Naturally, a book that argues that brands are going extinct caught my eye.
Fortunately (for the sake of my career), the authors miss a crucial point about the role of brands that cripples this morbid hypothesis. I'll get to that in a moment. First their thesis:
In a nutshell, the the authors argue that thanks to the likes of Yelp, TripAdvisor, and online reviews on...everything, consumers will be able to easily identify the "Absolute" Value of a product or service, rather than have to make a decision based solely on a "Relative" or perceived value.
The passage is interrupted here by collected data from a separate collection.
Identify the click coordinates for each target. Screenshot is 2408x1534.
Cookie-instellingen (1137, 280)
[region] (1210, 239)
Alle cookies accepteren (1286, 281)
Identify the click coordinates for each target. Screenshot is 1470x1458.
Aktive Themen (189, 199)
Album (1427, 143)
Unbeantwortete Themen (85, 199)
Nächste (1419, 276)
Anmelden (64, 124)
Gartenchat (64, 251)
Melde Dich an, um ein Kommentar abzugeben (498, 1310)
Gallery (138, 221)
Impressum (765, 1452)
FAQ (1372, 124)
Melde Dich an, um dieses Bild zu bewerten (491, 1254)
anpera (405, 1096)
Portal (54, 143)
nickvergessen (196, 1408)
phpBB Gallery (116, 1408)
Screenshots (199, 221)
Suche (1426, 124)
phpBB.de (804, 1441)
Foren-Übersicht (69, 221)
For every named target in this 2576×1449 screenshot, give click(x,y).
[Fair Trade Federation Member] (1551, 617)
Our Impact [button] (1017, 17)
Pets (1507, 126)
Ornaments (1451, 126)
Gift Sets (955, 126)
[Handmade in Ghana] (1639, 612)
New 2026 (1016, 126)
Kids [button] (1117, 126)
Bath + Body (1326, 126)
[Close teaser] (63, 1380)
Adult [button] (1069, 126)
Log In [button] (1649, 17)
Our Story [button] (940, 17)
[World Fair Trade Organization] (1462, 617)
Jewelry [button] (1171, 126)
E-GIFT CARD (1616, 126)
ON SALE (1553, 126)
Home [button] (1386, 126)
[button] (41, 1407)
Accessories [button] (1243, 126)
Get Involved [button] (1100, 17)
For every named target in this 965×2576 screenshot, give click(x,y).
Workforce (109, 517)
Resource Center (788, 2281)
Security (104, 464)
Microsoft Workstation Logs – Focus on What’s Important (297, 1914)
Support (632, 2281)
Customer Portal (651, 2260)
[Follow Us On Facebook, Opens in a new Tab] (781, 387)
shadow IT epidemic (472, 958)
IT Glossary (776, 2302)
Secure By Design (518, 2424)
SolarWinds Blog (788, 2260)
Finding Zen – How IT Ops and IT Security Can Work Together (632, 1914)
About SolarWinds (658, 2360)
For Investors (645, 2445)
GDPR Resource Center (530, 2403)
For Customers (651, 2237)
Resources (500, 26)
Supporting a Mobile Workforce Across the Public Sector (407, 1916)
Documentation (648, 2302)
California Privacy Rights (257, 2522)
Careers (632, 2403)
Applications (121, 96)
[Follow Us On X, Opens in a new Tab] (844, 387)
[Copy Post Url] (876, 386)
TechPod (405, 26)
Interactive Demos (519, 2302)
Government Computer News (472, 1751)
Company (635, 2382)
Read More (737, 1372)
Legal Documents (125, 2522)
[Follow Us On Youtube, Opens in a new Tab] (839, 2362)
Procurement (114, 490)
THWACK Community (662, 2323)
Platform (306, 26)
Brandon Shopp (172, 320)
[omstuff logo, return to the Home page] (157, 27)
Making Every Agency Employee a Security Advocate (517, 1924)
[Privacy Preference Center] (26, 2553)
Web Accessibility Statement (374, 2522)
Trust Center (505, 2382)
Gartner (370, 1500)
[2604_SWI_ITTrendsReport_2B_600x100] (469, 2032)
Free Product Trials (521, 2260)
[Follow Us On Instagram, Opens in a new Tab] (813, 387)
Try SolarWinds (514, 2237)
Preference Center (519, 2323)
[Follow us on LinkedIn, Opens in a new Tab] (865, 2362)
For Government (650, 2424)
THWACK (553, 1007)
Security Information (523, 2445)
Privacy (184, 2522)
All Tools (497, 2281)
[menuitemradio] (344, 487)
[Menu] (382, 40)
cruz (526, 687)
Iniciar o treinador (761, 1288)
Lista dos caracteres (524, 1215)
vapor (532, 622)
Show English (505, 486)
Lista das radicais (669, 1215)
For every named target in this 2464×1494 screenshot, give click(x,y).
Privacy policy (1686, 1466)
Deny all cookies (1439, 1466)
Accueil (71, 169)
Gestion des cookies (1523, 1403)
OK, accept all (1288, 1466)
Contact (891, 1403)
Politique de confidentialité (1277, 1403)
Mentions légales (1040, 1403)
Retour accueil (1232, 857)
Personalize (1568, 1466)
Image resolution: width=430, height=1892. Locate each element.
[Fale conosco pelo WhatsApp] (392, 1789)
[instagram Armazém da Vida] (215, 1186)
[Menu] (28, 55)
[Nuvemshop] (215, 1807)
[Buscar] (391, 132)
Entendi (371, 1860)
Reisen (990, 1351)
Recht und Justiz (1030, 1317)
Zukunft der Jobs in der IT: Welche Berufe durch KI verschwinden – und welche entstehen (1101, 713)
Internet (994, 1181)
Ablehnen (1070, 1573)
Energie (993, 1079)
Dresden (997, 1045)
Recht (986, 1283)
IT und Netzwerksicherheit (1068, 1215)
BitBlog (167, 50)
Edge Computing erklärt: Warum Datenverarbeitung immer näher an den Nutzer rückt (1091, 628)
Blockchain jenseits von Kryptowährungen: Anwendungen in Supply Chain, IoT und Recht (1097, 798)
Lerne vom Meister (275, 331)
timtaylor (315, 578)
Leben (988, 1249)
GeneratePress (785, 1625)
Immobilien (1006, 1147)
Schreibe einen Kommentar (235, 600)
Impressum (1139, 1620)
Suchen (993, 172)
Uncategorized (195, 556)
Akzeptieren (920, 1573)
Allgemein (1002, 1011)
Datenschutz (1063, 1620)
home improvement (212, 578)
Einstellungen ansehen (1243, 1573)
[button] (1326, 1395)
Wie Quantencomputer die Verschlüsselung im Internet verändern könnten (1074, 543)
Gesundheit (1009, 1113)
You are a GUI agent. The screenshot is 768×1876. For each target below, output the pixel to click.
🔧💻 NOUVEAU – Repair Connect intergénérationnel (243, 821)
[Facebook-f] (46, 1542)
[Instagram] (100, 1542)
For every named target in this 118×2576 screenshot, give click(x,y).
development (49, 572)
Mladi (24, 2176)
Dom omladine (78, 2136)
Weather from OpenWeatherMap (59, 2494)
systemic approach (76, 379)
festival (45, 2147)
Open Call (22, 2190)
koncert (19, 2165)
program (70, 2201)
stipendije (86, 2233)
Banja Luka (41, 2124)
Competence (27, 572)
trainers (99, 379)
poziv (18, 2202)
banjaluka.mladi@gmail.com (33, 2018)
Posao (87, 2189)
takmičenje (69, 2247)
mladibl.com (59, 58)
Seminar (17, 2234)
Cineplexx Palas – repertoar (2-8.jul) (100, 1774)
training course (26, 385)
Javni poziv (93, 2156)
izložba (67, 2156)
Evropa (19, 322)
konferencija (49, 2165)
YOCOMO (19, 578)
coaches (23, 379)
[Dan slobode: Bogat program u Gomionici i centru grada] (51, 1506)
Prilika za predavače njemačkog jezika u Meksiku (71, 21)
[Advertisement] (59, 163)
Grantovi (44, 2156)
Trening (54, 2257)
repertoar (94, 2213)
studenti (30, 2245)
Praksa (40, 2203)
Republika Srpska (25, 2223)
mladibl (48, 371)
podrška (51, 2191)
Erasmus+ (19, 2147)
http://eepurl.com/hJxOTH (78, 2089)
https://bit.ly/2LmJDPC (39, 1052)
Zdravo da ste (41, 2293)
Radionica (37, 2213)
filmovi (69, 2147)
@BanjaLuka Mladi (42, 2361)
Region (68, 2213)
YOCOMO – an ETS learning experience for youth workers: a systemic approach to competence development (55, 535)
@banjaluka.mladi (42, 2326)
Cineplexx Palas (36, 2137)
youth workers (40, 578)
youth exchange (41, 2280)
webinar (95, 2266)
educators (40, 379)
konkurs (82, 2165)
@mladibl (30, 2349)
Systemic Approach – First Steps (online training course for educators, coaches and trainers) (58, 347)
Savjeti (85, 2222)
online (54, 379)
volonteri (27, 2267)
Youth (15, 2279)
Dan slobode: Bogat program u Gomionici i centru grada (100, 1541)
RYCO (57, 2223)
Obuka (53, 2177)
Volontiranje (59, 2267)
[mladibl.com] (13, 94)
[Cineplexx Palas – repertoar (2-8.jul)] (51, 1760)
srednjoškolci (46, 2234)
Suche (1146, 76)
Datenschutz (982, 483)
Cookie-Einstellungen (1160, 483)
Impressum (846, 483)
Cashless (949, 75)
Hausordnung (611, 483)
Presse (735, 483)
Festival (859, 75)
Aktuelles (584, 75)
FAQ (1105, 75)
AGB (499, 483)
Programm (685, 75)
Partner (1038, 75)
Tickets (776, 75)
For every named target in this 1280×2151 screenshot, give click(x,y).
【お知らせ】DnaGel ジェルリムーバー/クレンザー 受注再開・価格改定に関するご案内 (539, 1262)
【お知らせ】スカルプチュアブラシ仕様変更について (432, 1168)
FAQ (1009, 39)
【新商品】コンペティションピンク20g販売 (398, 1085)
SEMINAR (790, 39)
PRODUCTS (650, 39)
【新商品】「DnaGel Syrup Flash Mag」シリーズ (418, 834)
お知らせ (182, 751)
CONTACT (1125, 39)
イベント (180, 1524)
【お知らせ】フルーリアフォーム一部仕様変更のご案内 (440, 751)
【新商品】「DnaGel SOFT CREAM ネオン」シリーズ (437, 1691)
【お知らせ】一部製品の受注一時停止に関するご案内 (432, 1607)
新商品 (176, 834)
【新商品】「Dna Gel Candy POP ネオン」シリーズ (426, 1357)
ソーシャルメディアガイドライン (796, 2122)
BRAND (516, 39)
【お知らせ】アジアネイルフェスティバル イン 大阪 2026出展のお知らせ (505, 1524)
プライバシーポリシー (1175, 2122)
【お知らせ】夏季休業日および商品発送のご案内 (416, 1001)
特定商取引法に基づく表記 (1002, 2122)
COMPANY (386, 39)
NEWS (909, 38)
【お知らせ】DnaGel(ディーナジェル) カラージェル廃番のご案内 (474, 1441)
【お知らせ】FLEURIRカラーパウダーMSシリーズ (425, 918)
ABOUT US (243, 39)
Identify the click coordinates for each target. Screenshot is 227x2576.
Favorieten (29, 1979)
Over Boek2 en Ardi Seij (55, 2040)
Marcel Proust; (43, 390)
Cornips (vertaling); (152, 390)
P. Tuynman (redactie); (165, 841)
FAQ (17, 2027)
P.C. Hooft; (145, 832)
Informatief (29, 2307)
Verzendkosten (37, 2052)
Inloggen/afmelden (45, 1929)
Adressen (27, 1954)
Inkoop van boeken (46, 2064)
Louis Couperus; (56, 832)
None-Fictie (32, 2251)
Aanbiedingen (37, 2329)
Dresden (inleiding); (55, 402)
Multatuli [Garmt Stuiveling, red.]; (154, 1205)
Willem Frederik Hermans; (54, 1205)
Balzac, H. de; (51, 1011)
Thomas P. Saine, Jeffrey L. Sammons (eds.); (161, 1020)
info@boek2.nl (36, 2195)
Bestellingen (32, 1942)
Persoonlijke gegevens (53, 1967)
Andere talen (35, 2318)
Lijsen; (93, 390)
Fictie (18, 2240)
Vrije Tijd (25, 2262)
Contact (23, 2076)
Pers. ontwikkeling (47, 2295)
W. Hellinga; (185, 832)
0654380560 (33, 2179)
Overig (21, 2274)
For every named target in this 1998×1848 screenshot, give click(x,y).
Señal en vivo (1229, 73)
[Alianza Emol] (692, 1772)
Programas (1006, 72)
The argument goes that the primary role of a brand is to communicate this Absolute value, and thanks to more perfect product-quality information brands are becoming less important, and are quite literally on the way out in many categories.
One of his examples that brings the point to life is with the brand ASUS, a Taiwanese Computer manufacturer. This computer brand was able to capture a chunk of the market without any brand development and instead focusing on building a superior specs/price equation. Thanks to favorable reviews, this non-brand* was able to succeed.
Now to my response to this book, which will be short and sweet. The crucial point that this book completely misses is this:
Brands add incremental value to products. They do jobs that products cannot do.
1. Imagine two cans of Red Bull liquid on a shelf. One has no label and just says "Energy Drink." The other looks regular. They're the same price. Which would you purchase?
2. Imagine you're looking at the body wash aisle in Target deciding which bottle to buy. You see a bottle of Dove and a identically shaped Kroger brand next to it. The Kroger bottle says loud and clear: "COMPARE INGREDIENTS TO DOVE." You look and they are identical. Imagine they are priced the same, which bottle do you buy?
3. How did Snickers crush the candy bar category with one word and one question mark, "Hungry?"
Yes, the book is right that more than ever a PRODUCT is under scrutiny. Since BRANDS co-exist and work with the product, a good BRAND will not be able to save a bad PRODUCT. Brands will have to work harder to mean something because more transparent information means consumers can now weigh in on product quality more than ever before. But this does not mean the end of brands, or anything even close.
Whether ASUS wants to admit it or not, ASUS is a brand. Instead of creating it themselves they're letting each consumer do it on his own. In this, ASUS is the inverse-Apple. Instead of standing for one, awesome, powerful, value-adding thing, ASUS will stand for 3 trillion things. Just like our two bottles of Red Bull, the first computer that matches ASUS's specs with a brand that is even just marginally better, will win. My prediction: ASUS will be out within 10 years.
*As I wrote this I just remembered that my Google Nexus 7 tablet is built by ASUS. It has a logo on the back declaring this origin. It's funny, because when I first bought the tablet I remember thinking, "Ugh, I wish it would have just said 'Google' instead."